Once Upon a River - directed by Haroula Rose. San Francisco Premiere. Based on the best-selling novel by Bonnie Jo Campbell, Once Upon A River is the story of Native American teenager Margo Crane in 1970s rural Michigan. After enduring a series of traumas and tragedies, Margo (newcomer Kenadi DelaCerna) sets out on an odyssey on the Stark River in search of her estranged mother. On the water, Margo encounters friends, foes, wonders, and dangers. Navigating life on her own, she comes to understand her potential, all while healing the wounds of her past. Haroula Rose’s directorial debut Once Upon a River was named one of the “most anticipated films of 2019” by Filmmaker Magazine.

 

Playground - directed by Hanna Sköld. With a mix of claymation and live action we enter the world of Love, a 2-year-old boy who struggles to get attention from his father and connect with his Granny. But Love’s father has no time to see him or listen since he’s totally preoccupied with trying to rouse Grandma to get out of bed.

Strangers’ Reunion - directed by Liz Sargeant. California Premiere. Mira, a Korean-American adoptee travels to Hong Kong to meet her birth mother for the first time. Impulsively, she invites Yura to visit her in her hotel suite the day before their official meeting in the hope that they’ll find a connection ‘before a translator gets in the way.’ However, with only a basic understanding of each other’s languages and, to varying degrees, their own guilt and prejudices, misunderstandings threaten their tenuous attempts at connection, until an emotional breakthrough leads them to hope there is resolution and a future ahead for them both.

 

Sweet Sweet Kink: A Collection of BDSMStories - directed by Maggie M. Bailey. What is our vanilla perception of the world of kink and BDSM? Dark dungeons, leather corsets, red rooms, riding crops, cracking whips, painful screams, public sex? While these aren’t completely false perceptions, they only represent a small, out of context piece of Kink and BDSM. What’s lying underneath the toys, spanking, and St. Andrew’s crosses? Trust, consent, lifelong partnership, intimacy, acceptance, therapeutic healing, community, exploration, and honesty.
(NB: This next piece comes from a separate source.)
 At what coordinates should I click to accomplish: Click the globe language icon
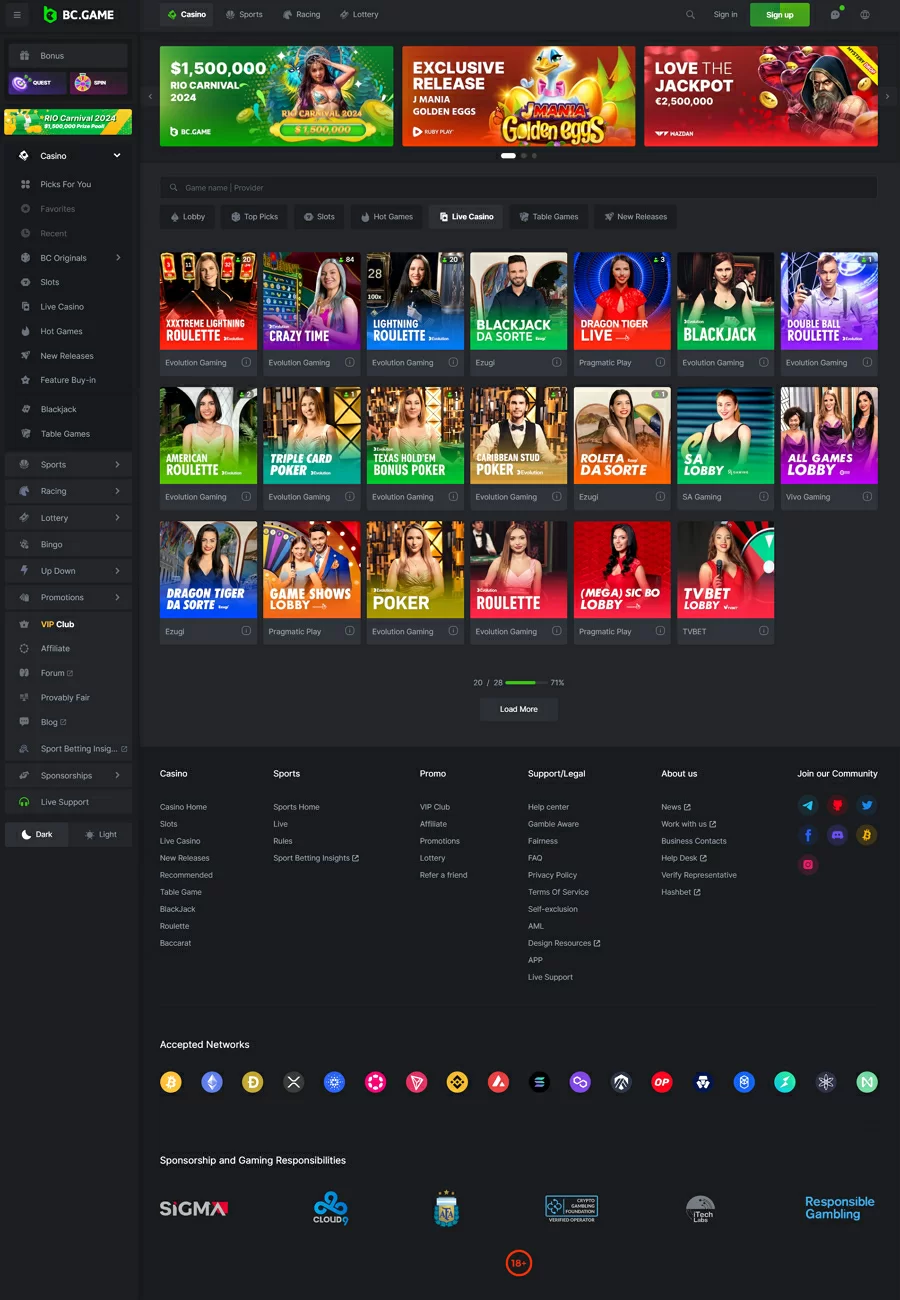[865, 15]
Through three vignettes, we will follow six members of the Austin, TX Kink/BDSM community reminiscing on the moments of exciting ‘firsts,’ the long journey of healing, and beginnings of lifelong relationships.

 

We Waited Until Nightfall - directed by Wendy V. Muñiz and Guillermo Zouain. We Waited Until Nightfall revisits repurposed cinemas through haunting images and sounds that trace the practices of belonging still embodied in the theaters’ remains.